For three months, I spent part of every week marching six year olds through the bookstore. (I do apologize to the bookstore for the reign of terror I inflicted upon them!) I just sat at a little round table in the children’s section and watched. I wanted to know exactly what they were drawn to. I know not to judge a book by its cover, but I am guilty. However, children don’t know the rule. When they settled upon a book they wanted to buy, I asked, “Why?”

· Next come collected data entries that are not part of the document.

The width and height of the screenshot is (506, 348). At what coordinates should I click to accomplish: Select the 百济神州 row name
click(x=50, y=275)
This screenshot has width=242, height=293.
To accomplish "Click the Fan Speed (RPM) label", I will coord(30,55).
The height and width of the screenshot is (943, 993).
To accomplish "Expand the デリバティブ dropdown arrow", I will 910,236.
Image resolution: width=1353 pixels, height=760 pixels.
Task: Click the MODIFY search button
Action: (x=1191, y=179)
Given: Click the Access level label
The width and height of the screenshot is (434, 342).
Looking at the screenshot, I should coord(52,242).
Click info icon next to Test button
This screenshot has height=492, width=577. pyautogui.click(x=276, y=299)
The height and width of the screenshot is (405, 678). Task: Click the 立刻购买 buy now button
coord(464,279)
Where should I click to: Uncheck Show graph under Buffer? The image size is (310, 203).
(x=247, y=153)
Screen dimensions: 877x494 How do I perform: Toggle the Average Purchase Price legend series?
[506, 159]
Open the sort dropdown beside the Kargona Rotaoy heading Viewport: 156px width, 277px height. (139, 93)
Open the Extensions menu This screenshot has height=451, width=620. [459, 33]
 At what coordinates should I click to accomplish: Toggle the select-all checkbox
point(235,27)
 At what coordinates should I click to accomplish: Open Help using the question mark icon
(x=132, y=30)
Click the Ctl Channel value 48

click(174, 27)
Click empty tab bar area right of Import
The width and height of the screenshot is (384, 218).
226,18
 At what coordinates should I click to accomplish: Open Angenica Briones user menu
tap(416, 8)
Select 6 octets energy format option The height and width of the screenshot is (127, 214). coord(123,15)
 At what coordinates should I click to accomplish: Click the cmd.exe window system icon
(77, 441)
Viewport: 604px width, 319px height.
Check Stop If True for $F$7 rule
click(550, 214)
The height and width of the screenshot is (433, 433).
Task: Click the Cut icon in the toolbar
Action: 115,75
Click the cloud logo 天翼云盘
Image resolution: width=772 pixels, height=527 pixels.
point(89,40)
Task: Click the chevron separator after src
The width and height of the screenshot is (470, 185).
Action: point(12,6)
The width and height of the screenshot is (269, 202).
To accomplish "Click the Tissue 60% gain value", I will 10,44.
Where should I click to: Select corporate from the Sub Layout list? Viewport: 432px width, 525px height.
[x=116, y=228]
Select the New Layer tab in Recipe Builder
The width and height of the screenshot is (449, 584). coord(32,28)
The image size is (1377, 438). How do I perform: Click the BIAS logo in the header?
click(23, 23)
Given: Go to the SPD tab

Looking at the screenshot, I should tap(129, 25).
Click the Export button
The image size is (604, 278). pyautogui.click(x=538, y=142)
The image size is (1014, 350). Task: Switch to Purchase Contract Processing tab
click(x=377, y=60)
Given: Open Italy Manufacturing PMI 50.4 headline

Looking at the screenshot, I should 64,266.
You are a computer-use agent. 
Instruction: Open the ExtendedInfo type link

The answer to this question either involved hype or color. The girls brought me some soft colors — usually because of some princess hype. When we removed that from the equation, color won. The big bright colors came in first place: white with lots of red, yellow, and bright blue.

Rather predictable.

The teenagers who participated in this study did really surprise me. They chose books based on popular YA authors, and if there was a movie based on the novel, that made it more appealing. They didn’t mind reading the book AFTER watching the movie. I have never broken that rule.

I was amazed at the appeal of dystopian literature. The teen romance section had entirely escaped my radar screen. In the end, I still stood by my philosophy: color matters.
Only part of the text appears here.